France has long been synonymous with art and elegance. While Paris has been a hub of literary works, the surrounding country towns have inspired painters for centuries thanks to their verdant fields, Mediterranean sunlight, and charming medieval streets.
Claude Monet: Inspired by Giverny
Claude Monet is known for his dreamy impressionist paintings. In fact, the term “impressionism” comes from his work “Impression, soleil levant,” which depicted a hazy sunset in Le Havre. Talking about that work, he said: “Landscape is nothing but an impression, and an instantaneous one.”
Comprised of over 200 paintings of his home’s gardens (pictured above), his Water Lilies series is arguably his best-known work. See the setting that inspired these masterpieces in the village of Giverny, Monet’s hometown from 1883 until his death in 1926. Or, take a look at the paintings instead, which can be found in many of the world’s top museums, including a dramatic exhibit at Paris’ Musée de l’Orangerie.

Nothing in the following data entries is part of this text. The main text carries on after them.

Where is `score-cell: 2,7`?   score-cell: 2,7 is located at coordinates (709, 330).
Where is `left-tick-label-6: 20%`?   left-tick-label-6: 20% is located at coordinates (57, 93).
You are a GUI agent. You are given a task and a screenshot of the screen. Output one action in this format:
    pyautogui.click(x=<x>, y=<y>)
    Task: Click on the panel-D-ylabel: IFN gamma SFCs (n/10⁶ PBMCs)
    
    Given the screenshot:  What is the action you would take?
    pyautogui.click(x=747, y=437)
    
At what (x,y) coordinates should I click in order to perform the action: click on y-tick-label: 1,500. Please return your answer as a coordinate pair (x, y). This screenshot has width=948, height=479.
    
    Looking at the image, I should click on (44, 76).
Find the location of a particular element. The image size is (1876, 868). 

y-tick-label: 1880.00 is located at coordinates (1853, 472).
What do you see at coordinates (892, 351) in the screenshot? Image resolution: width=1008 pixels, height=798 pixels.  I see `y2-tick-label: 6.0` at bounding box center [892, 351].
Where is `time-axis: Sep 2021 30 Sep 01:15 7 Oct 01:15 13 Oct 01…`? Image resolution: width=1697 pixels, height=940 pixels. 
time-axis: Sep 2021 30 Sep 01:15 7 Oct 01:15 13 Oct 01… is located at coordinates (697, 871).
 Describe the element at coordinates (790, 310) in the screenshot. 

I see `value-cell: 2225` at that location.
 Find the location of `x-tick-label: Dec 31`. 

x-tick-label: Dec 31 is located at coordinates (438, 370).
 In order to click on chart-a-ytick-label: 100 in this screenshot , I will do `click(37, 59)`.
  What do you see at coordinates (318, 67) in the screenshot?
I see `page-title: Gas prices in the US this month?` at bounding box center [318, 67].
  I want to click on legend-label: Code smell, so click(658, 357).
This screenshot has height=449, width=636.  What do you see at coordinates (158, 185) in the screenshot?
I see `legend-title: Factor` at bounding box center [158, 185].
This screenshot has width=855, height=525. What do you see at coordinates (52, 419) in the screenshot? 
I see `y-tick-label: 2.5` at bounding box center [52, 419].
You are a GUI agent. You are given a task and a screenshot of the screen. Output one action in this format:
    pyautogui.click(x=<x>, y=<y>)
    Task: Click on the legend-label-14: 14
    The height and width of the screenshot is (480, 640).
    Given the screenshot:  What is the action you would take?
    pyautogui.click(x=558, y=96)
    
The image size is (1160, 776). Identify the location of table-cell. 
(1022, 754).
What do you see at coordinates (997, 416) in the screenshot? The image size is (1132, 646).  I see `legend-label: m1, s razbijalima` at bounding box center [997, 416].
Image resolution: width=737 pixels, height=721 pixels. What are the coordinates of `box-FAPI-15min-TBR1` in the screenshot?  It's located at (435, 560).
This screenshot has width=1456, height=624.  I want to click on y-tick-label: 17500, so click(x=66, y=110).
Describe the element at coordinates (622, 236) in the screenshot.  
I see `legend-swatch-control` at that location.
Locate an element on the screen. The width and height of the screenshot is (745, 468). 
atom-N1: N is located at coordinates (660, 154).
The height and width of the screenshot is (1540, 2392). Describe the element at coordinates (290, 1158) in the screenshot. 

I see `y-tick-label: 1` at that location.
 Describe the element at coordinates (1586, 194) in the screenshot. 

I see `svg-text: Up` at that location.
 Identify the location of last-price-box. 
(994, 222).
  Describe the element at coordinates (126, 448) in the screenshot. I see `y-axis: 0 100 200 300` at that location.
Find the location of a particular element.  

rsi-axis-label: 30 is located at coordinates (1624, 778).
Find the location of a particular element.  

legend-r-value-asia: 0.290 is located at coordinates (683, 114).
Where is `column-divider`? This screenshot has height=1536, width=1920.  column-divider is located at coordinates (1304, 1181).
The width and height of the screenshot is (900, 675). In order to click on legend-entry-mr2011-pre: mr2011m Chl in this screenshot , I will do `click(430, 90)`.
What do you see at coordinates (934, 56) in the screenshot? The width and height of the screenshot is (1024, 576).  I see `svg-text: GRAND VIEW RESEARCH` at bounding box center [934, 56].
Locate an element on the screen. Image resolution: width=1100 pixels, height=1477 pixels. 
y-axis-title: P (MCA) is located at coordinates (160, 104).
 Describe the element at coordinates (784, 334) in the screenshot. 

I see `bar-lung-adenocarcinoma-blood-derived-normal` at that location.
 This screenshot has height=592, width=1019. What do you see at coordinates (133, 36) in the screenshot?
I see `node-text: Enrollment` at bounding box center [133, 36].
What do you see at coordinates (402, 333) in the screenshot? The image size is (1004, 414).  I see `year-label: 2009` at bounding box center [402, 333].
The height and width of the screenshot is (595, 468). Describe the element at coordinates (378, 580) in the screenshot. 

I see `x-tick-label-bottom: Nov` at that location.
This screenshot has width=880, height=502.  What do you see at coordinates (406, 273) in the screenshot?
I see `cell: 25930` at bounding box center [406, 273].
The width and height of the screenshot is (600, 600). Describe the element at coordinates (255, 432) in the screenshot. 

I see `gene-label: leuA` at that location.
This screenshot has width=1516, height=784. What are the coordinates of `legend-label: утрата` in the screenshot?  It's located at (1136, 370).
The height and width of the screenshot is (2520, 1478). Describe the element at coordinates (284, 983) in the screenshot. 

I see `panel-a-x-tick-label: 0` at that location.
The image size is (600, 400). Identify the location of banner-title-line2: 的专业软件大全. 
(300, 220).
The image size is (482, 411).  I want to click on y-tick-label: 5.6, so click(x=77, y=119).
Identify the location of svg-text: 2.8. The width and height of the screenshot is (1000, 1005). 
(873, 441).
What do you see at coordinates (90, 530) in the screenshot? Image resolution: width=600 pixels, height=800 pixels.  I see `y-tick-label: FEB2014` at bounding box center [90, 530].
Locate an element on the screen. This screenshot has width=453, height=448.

Vincent van Gogh: Inspired by Saint Rémy
The Dutch-born Van Gogh saw Arles as his adopted hometown and many of his works depict the sunny Mediterranean towns throughout Provence. The troubled artist’s work ranges from vibrant landscapes to soulful portraits, with “Starry Night” taking center stage as his most celebrated painting. This swirling masterpiece shows a night-time scene of Saint Rémy de Provence (pictured above, in daylight). Along with many other locations, his work can be found in Paris’s Musée D’Orsay and Amsterdam’s Van Gogh Museum.
Paul Cézanne: Inspired by Aix-en-Provence
Cézanne enjoyed a long career spanning nearly 40 years, but his most productive (and perhaps happiest) times were during the twelve years he spent in his hometown of Aix-en-Provence. The Post-Impressionist painter was particularly drawn to Montagne Sainte-Victoire and the stunning nearby countrysides. Visitors to Aix can still enter Cézanne’s studio and stroll along the same charming city streets that he walked each day.